#### [Belge Alıntısı]
* * * * *
İlk 4 maddeye inanıyorum ama

Güncelleme Tarihi:

İlk 4 maddeye inanıyorum ama
Oluşturulma Tarihi: Aralık 29, 2015 23:16

Başbakan Ahmet Davutoğlu, CHP Lideri Kemal Kılıçdaroğlu ile yapacağı görüşme öncesinde mevcut Anayasa’nın ‘değiştirilmesi dahi teklif edilemeyen’ maddelerine ilişkin “Ben o 4 maddeye inanıyorum ama halkıma, kendime, kuracağımız sisteme güveniyorum ki bunlar açık olsa bu 4 maddeyi değiştirmeyi kimse düşünmez” dedi. Sırbistan ziyaretinde gazetecilerle sohbet eden Davutoğlu, özetle şunları söyledi:

Haberin Devamı

MERKEZİNDE YENİ ANAYASA HUSUSU VAR

Anayasa görüşmeleri başlıyor. Sayın Kılıçdaroğlu ile yapacağınız görüşmeden umutlu musunuz, sonuç çıkabilecek mi?
Genel başkanlardan randevu istedim. İstiyorum ki bundan sonra her başbakan göreve başladığında muhalefet liderleriyle oturup kendi gündemindeki konuları, onların gündemindeki konuları tartışsın ve hatta mümkünse belli aralıklarla da bir araya gelinsin. Gündem olarak ne var diye sorduğunuzda; yeni anayasa, arkasından ikinci olarak üzerinde durmayı arzu ettiğimiz husus iç tüzük... Üçüncüsü açıkladığımız reform paketleri var. Bu üç konu üzerine odaklanacağız. Bir de bütçenin çabuk geçmesi için yardımcı olmalarını rica edeceğim. Esas itibariyle bu dört konu tabii bunların merkezinde yeni anayasa hususu var. Sayın Bahçeli ile de aynı şekilde.
* * * * *
#### [Veri Bloğu]
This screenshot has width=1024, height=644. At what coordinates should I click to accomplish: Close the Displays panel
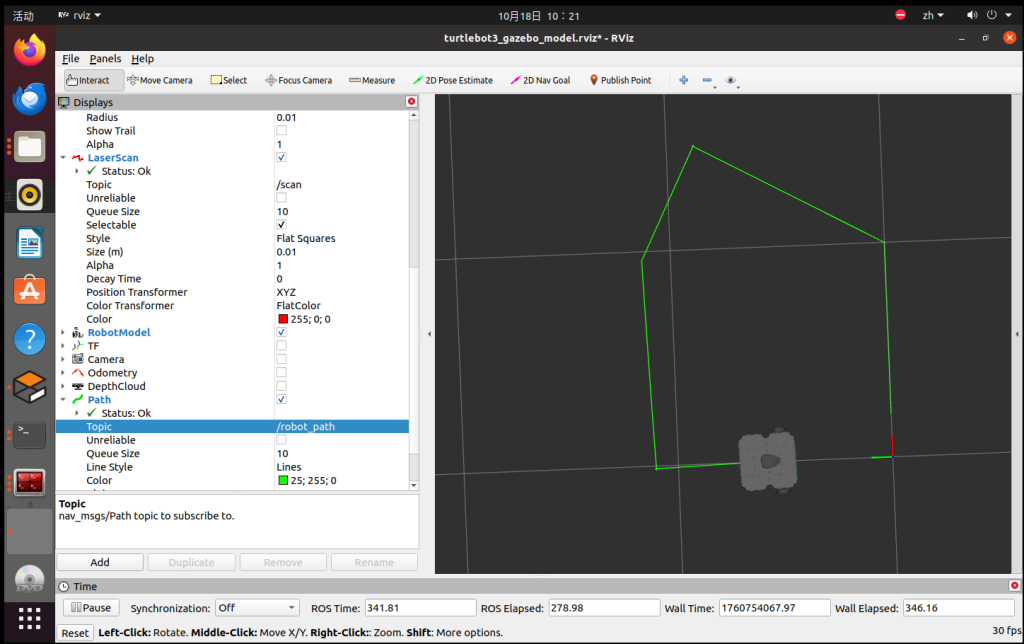(411, 102)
* * * * *
#### [Yapılacak İşler]
[A] Anayasa haberini iki cümleyle özetle.
[B] Anayasa haberinde "Haberin Devamı" ile başlayıp "sonuç çıkabilecek mi?" ile biten bölümü, "görüşmeleri" yerine "müzakereleri" koyarak yeniden yaz.
[C] Aşağıdaki ifadeler anayasa haberiyle uyuşuyor mu? Her biri için evet ya da hayır de ve karar veren sözleri haberden aynen aktar. (i) Davutoğlu gazetecilerle Sırbistan ziyaretinde sohbet etti. (ii) Davutoğlu yalnızca Kılıçdaroğlu'ndan randevu istedi. (iii) Davutoğlu, bütçenin çabuk geçmesi için yardım rica edeceğini söyledi.
Veriler, anayasa haberinden ayrı bir malzemedir.

#### [Görev Yanıtları]
[A] Başbakan Ahmet Davutoğlu, CHP Lideri Kemal Kılıçdaroğlu ile yapacağı görüşme öncesinde, Anayasa'nın değiştirilmesi teklif edilemeyen 4 maddesine inandığını, ancak bunlar açık olsa bile kimsenin bu maddeleri değiştirmeyi düşünmeyeceğini söyledi. Görüşmede yeni anayasa, iç tüzük ve reform paketlerine odaklanacaklarını, bütçenin çabuk geçmesi için de yardım rica edeceğini belirterek bu konuların merkezinde yeni anayasanın bulunduğunu vurguladı.

[B]
Haberin Devamı

MERKEZİNDE YENİ ANAYASA HUSUSU VAR

Anayasa müzakereleri başlıyor. Sayın Kılıçdaroğlu ile yapacağınız görüşmeden umutlu musunuz, sonuç çıkabilecek mi?

[C]
(i) Evet: "Sırbistan ziyaretinde gazetecilerle sohbet eden Davutoğlu"
(ii) Hayır: "Genel başkanlardan randevu istedim."
(iii) Evet: "Bir de bütçenin çabuk geçmesi için yardımcı olmalarını rica edeceğim."